In 1916, she opened a family planning clinic in Brooklyn, and for ten cents, any woman could receive accurate information about reproduction and birth control.
The clinic was closed after a month, and Sanger was jailed for 30 days after she refused to make a statement that she would never repeat her offenses.
But although Sanger's primary mission was to prevent women from suffering due to unwanted pregnancies, she also has a complicated and troubling connection to language surrounding eugenics.
Her American Birth Control League, founded in 1921, served as a predecessor to Planned Parenthood.
In the 1950's, Sanger extended her cause to trying to fund a viable hormonal birth control pill for women.
According to an article by time.com, she approached a doctor named Gregory Pincus to create a contraceptive pill.
Although by that time, another doctor in Mexico City named Carl Djerassi had already discovered a pill that could prevent ovulation.
In 1956, the Food and Drug Administration approved the use of hormone pills for the treatment of menstrual disorders.
And in 1960, they approved Enovid as a contraceptive pill.
By 1965, when birth control became legal nationwide for married couples, 6.5 million women were taking birth control pills to prevent pregnancy.
And a report from the CDC in 2012 shows that between 2006 and 2010, 62% of women who were of reproductive age were using some form of birth control, which includes the pill, IUDs, and condoms.
Fact five: World War I and II helped lead to the legalization of condoms in America.
During World War I, the spread of venereal disease among soldiers was a huge concern for allied troops.
And Schmid, the same sausage maker that helped to popularize the use of condoms in the late 19th century, made a huge profit selling his sheaths to Allied soldiers, but not American Allied soldiers.

**Explore the material:**
1. Rewrite the paragraph of the passage on birth control history that begins "And a report from the CDC" as a short bulleted list that keeps its main facts.
2. Answer these questions using the passage on birth control history:
(a) What did a woman pay to receive information at the 1916 Brooklyn clinic?
(b) In what year was the American Birth Control League founded?
(c) How many women were taking birth control pills by 1965?
3. Continue the passage on birth control history from its last sentence.
The records play no part in the tasks.

**Dataset excerpts:**
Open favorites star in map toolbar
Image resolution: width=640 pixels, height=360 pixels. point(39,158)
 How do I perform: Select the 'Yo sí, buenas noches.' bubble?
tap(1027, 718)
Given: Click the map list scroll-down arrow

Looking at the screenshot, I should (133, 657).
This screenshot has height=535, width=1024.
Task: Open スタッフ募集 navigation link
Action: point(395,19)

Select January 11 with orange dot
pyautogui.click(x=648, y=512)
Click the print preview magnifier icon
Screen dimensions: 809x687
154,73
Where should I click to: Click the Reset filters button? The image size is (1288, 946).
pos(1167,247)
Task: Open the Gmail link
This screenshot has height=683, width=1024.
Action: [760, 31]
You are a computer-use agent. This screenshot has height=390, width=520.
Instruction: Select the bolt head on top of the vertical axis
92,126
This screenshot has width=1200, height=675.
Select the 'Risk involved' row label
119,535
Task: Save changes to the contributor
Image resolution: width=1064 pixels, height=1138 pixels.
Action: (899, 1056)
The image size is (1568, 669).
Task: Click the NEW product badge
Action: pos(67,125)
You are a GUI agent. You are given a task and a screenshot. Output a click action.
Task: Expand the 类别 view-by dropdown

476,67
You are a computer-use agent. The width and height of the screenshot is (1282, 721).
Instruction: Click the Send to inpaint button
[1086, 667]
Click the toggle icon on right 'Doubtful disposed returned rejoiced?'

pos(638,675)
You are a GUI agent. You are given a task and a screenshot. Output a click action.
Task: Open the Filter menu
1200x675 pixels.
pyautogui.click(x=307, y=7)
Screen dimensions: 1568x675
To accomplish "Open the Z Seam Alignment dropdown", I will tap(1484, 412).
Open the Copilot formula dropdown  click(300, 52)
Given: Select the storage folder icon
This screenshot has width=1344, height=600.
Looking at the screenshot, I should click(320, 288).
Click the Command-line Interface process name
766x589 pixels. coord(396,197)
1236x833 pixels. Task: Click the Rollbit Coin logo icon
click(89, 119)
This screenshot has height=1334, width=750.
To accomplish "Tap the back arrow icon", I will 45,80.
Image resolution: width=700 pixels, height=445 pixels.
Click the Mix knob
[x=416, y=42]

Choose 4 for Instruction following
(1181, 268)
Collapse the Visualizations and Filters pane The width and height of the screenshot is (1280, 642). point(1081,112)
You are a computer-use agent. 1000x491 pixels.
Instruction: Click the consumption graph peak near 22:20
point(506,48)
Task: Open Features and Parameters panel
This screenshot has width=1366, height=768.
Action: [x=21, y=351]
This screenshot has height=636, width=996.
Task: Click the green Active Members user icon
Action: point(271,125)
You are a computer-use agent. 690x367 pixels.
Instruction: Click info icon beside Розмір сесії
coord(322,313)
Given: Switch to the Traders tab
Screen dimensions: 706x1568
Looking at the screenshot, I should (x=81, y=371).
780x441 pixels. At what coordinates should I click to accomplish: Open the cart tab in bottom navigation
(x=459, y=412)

**Answers to this exercise:**
1.
- Source: a 2012 CDC report
- Period covered: 2006 to 2010
- Finding: 62% of women of reproductive age used some form of birth control
- Forms included: the pill, IUDs, and condoms

2.
(a) Ten cents.
(b) 1921.
(c) 6.5 million.

3.
The U.S. encouraged troops to practice "moral prophylaxis" while in the field, which didn't exactly work since 10% of American troops contracted venereal diseases during World War I.
By 1918, the New York Appeals Court said that condoms could be used because they had a so-called legitimate medical purpose-- disease prevention.
This decision was strengthened when federal appeals courts also decided in the 1930s that doctors could legally prescribe condoms to their patients for the purposes of disease control.
As a result, condoms were also widely used by U.S. soldiers during World War II, and Schmid became the official condom supplier of the U.S. Army.
Fact six: Birth control wasn't available legally to everyone in the U.S. until 1972.
Birth control continued to be regulated by state and federal laws until the tides changed in 1965.
That was the year that the Supreme Court decided in Griswold v. Connecticut that married couples could obtain birth control without restrictions.
But it wasn't because providing access to contraceptives was pitched as a health concern related to disease control, or even for the purposes of family planning, but rather because restricting birth control was found to be a violation of marital privacy.
And it wasn't until seven years after that, that birth control became legal for everyone across the country regardless of marital status.
So how does it all add up?
Well, it seems like as long as people have been reproducing, they've also been looking for ways to control the number of resulting births.
And that has ranged from a variety of interventions, which could stink, in the case of crocodile dung, or could actually burn you, like Lysol disinfectant.
But despite the stigma and criminalization around many methods of birth control into the 20th century, the use of safe and effective birth control has continued to rise.
And just because there's a wide range of birth control products available across the country and the world, that doesn't mean that new innovations aren't still in the works.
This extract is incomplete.